Supplied data |
--------------------------------------------------
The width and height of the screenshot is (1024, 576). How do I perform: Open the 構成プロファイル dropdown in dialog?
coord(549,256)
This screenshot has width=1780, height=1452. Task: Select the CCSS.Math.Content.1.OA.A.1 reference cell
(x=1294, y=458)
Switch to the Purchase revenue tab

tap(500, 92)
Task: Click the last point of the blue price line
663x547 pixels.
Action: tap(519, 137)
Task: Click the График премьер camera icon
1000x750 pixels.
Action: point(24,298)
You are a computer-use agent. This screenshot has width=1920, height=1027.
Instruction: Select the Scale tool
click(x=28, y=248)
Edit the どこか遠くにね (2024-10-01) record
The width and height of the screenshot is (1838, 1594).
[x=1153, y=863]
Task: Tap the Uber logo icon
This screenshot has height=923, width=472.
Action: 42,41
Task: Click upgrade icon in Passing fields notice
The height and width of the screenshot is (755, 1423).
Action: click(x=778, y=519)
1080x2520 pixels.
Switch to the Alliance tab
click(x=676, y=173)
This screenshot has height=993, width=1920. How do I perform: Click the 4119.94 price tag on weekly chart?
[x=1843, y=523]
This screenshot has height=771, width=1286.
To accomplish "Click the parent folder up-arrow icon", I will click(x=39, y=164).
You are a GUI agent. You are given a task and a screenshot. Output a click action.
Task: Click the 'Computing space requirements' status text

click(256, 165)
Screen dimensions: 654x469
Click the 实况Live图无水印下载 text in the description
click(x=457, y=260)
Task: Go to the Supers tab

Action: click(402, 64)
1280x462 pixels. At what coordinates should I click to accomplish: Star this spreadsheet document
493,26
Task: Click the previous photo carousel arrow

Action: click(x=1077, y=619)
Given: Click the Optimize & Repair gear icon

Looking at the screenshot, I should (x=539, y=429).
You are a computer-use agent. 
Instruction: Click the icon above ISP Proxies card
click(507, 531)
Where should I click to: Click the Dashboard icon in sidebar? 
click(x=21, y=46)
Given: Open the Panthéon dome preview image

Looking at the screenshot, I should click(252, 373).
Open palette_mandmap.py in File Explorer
--------------------------------------------------
Every record in the material above should be set down exactly.

The width and height of the screenshot is (1024, 576). How do I perform: Open the 構成プロファイル dropdown in dialog?
coord(549,256)
This screenshot has width=1780, height=1452. Task: Select the CCSS.Math.Content.1.OA.A.1 reference cell
(x=1294, y=458)
Switch to the Purchase revenue tab

tap(500, 92)
Task: Click the last point of the blue price line
663x547 pixels.
Action: tap(519, 137)
Task: Click the График премьер camera icon
1000x750 pixels.
Action: point(24,298)
You are a computer-use agent. This screenshot has width=1920, height=1027.
Instruction: Select the Scale tool
click(x=28, y=248)
Edit the どこか遠くにね (2024-10-01) record
The width and height of the screenshot is (1838, 1594).
[x=1153, y=863]
Task: Tap the Uber logo icon
This screenshot has height=923, width=472.
Action: 42,41
Task: Click upgrade icon in Passing fields notice
The height and width of the screenshot is (755, 1423).
Action: click(x=778, y=519)
1080x2520 pixels.
Switch to the Alliance tab
click(x=676, y=173)
This screenshot has height=993, width=1920. How do I perform: Click the 4119.94 price tag on weekly chart?
[x=1843, y=523]
This screenshot has height=771, width=1286.
To accomplish "Click the parent folder up-arrow icon", I will click(x=39, y=164).
You are a GUI agent. You are given a task and a screenshot. Output a click action.
Task: Click the 'Computing space requirements' status text

click(256, 165)
Screen dimensions: 654x469
Click the 实况Live图无水印下载 text in the description
click(x=457, y=260)
Task: Go to the Supers tab

Action: click(402, 64)
1280x462 pixels. At what coordinates should I click to accomplish: Star this spreadsheet document
493,26
Task: Click the previous photo carousel arrow

Action: click(x=1077, y=619)
Given: Click the Optimize & Repair gear icon

Looking at the screenshot, I should (x=539, y=429).
You are a computer-use agent. 
Instruction: Click the icon above ISP Proxies card
click(507, 531)
Where should I click to: Click the Dashboard icon in sidebar? 
click(x=21, y=46)
Given: Open the Panthéon dome preview image

Looking at the screenshot, I should click(252, 373).
Open palette_mandmap.py in File Explorer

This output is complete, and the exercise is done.